Segment Open

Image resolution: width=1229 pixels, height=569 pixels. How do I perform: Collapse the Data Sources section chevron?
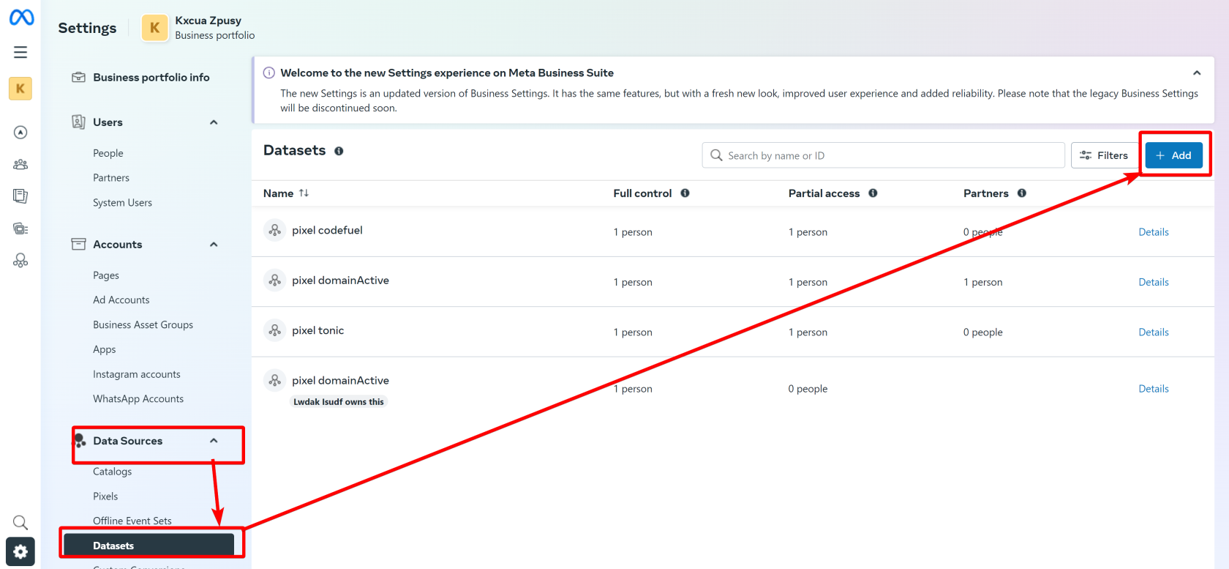click(x=214, y=441)
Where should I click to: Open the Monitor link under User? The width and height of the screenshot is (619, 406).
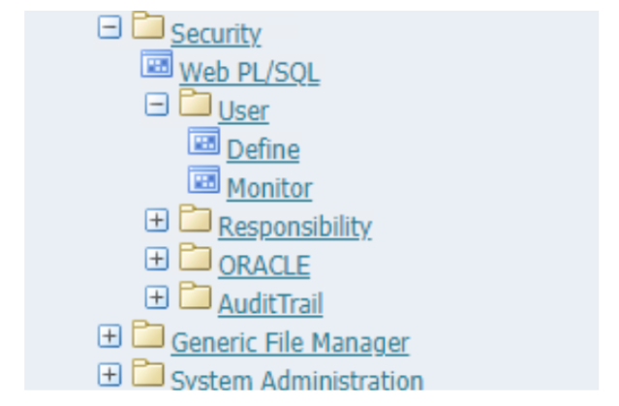[x=269, y=189]
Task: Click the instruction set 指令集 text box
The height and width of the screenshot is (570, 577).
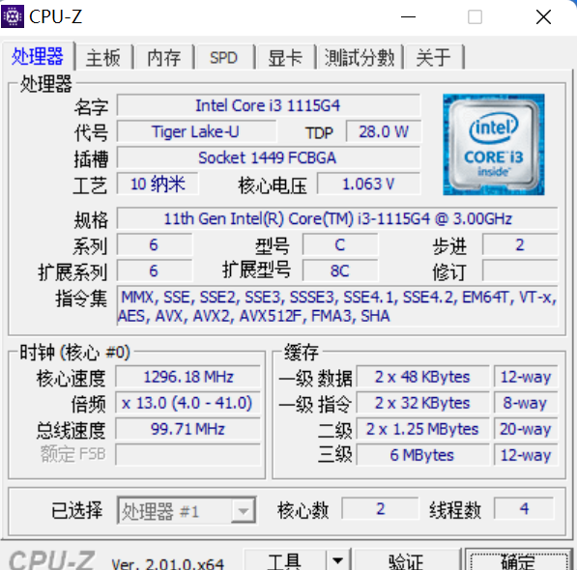Action: [337, 306]
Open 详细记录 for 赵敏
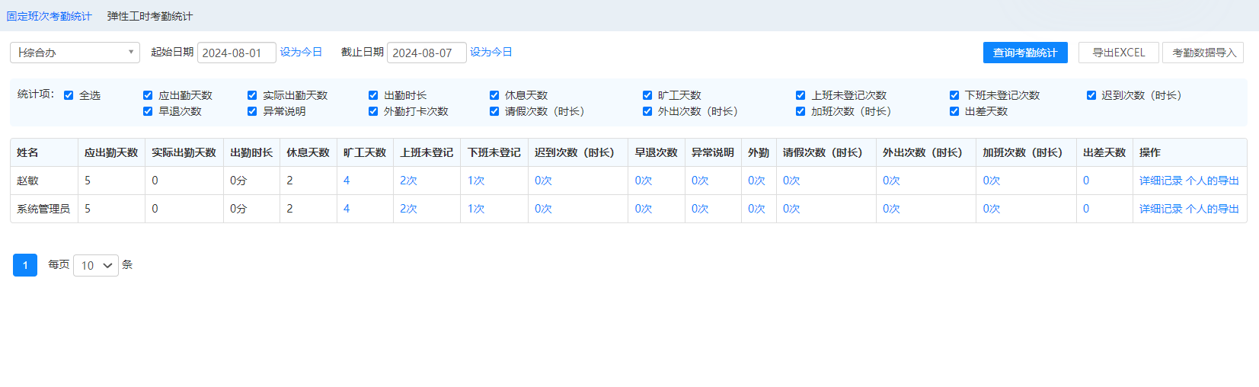This screenshot has height=387, width=1259. [1161, 181]
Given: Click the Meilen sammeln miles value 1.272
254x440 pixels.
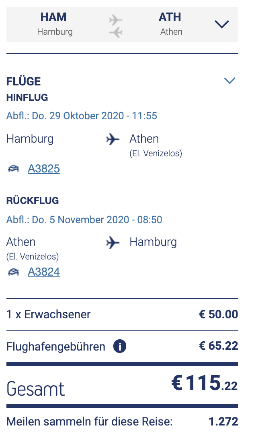Looking at the screenshot, I should (x=223, y=422).
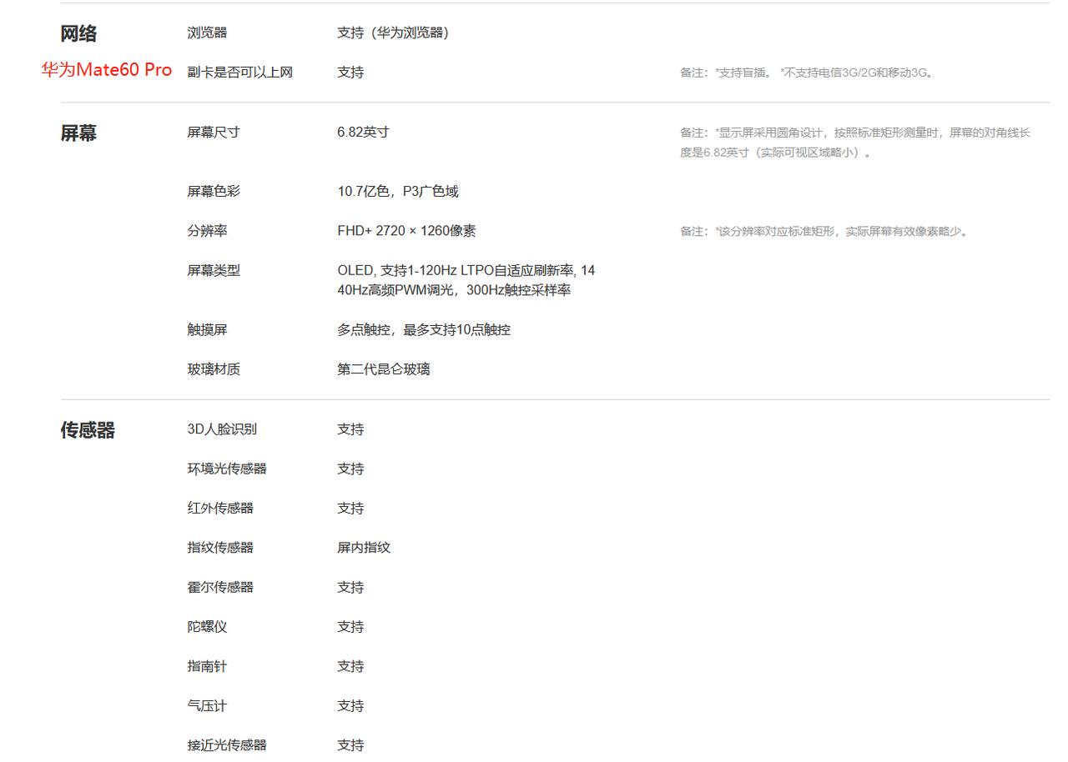
Task: Click the 触摸屏 row label
Action: click(x=208, y=329)
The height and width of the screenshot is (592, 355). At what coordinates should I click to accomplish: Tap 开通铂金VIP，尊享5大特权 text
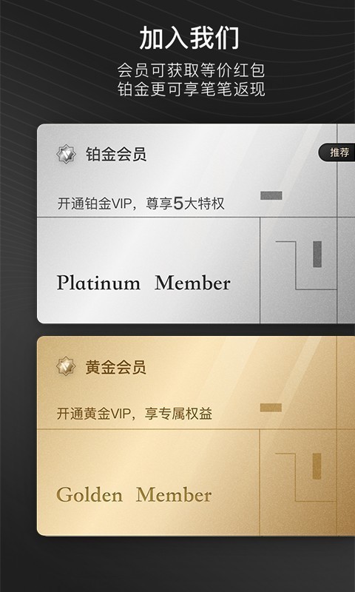click(141, 204)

Segment Closed

# Work required
Everything in the entries except the pictures must be duplicated exactly.

# Written answer
Image resolution: width=1229 pixels, height=569 pixels. How do I perform: Collapse the Data Sources section chevron?
click(x=214, y=441)
Where should I click to: Open the Monitor link under User? The width and height of the screenshot is (619, 406).
[x=269, y=189]
Task: Click the instruction set 指令集 text box
The height and width of the screenshot is (570, 577).
Action: [337, 306]
Open 详细记录 for 赵敏
This screenshot has height=387, width=1259. [1161, 181]
Given: Click the Meilen sammeln miles value 1.272
254x440 pixels.
Looking at the screenshot, I should (x=223, y=422).
Task: Click the 触摸屏 row label
Action: click(x=208, y=329)
The height and width of the screenshot is (592, 355). At what coordinates should I click to accomplish: Tap 开通铂金VIP，尊享5大特权 text
click(141, 204)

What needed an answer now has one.